*** Opening DOCUMENT SECTION ***

With the order chosen, we can now go ahead and define division with remainder again, by taking the leading monomial of the divisor, checking whether it divides the leading monomial of the dividend, and if so, subtracting the appropriately multiple of the divisor from the dividend. We can do this repeatedly with a whole set of divisors, to end up with a remainder, but we will notice that the order of these divisors matters, and that in general our division with remainder algorithm lost a lot of the nice properties that it had in the univariate case.

Enter Gröbner bases. These are special sets of polynomials, for which division with remainder regains at least some of the useful properties they had in the univariate case. In particular, when using a Gröbner basis, the remainder is a canonical representative of the ring of all polynomials modulo the ideal generated by the set of polynomials. Why do we care about this? It turns out that there is a rather intimate relationship between the modulo operation, and the set where all polynomials simultaneously vanish, i.e. the solution of our system of multivariate polynomials, called the Nullstellensatz. You just know how important it is because we didn’t translate it from Hilbert’s original German. The details here go far beyond this blog post (as you might have noticed when I started talking about generating ideals etc, without warning the reader that they’ll need commutative algebra to proceed), and are thankfully not necessary to understand the basics.

For us, interested in particular rational solutions though, there is some value in looking more deeply into how a Gröbner basis for the lexicographical order looks like:

Given a system of polynomial equations (of dimension 0, don’t worry about that, though, it’s a technicality), the Gröbner basis with respect to the lexicographical order is an equivalent set of polynomial equations (i.e. each solution of one is a solution of the other), that specifically has the form (f_1, f_2, \dots, f_n), with f_n being univariate in X_m, f_{n-1} being bivariate in X_m, X_{m-1}, etc.

In particular, given such a Gröbner basis, we can find the rational solution by solving the last polynomial (which is univariate), taking each zero, partially evaluating the second to last polynomial obtaining another univariate polynomial, solving that, and so on. Note that this algorithm by itself might already be exponential: Nothing guarantees us that any given zero will end up with a valid solution after having factored tons of univariate polynomials, but in practice that is not usually the problem.

Finding Gröbner bases

What is the problem though, is finding the Gröbner basis to begin with. In fact, this problem is so complicated and interesting, that I decided to write an entire blog post about it, in case you haven’t noticed that I have not really talked about UOV so far, and won’t really mention the scheme other than as a motivating factor for all this until part 2.

*** Closing DOCUMENT SECTION ***
*** Opening STUDY MATERIAL ***

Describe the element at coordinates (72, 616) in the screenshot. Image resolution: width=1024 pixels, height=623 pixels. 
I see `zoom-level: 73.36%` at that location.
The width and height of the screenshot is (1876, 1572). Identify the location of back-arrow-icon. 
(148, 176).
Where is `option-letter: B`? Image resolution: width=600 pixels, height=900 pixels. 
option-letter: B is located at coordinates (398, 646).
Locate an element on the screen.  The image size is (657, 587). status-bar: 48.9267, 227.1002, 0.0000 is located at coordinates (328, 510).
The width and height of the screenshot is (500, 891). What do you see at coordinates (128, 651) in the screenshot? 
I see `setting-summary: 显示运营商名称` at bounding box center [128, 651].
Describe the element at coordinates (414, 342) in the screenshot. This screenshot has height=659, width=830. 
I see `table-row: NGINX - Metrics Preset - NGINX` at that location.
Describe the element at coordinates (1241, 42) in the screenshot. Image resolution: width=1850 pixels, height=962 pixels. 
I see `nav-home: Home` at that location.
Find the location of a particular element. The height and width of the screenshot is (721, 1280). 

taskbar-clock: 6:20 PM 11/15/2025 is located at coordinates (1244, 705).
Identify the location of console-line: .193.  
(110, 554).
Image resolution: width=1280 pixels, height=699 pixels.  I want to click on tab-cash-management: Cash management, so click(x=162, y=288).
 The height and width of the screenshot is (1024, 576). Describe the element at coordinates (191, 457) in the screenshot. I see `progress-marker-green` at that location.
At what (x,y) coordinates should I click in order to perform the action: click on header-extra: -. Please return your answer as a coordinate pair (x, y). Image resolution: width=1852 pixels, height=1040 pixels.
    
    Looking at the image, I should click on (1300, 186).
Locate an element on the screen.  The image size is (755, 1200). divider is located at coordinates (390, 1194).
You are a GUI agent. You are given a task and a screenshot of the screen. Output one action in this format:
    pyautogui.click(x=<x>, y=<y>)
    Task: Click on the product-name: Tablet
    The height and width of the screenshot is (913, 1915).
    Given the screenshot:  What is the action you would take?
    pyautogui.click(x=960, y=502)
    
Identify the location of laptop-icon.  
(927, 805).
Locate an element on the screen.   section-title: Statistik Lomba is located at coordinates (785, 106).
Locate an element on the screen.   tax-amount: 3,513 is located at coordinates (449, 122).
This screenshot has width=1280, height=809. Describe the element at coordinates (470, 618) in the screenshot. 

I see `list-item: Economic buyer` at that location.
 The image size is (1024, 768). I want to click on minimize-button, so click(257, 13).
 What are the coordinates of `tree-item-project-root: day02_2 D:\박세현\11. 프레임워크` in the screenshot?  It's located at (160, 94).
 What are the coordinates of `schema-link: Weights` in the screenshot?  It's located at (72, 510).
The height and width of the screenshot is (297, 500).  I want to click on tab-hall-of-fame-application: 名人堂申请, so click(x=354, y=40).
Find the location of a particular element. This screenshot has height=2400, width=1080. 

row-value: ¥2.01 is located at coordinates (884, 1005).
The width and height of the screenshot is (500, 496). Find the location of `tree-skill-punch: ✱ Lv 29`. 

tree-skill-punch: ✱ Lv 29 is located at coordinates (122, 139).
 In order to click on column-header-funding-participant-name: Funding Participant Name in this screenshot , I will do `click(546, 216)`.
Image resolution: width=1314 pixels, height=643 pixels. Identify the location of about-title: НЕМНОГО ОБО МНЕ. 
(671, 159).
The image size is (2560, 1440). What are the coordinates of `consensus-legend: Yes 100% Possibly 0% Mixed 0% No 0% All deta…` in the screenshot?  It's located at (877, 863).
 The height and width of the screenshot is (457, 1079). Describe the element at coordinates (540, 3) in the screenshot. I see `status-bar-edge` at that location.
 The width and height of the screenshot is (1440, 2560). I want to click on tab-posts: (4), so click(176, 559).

*** Closing STUDY MATERIAL ***

■ **LIST OF TASKS**:
- a) In the Gröbner basis passage, what name is given to the relationship between the modulo operation and the set where all polynomials simultaneously vanish?
- b) Retype the stretch of the Gröbner basis passage from "In particular, given" through "usually the problem.".
Rely only on the Gröbner basis passage for the answers.

■ **TASK RESPONSES**:
- a) The Nullstellensatz.

- b)
In particular, given such a Gröbner basis, we can find the rational solution by solving the last polynomial (which is univariate), taking each zero, partially evaluating the second to last polynomial obtaining another univariate polynomial, solving that, and so on. Note that this algorithm by itself might already be exponential: Nothing guarantees us that any given zero will end up with a valid solution after having factored tons of univariate polynomials, but in practice that is not usually the problem.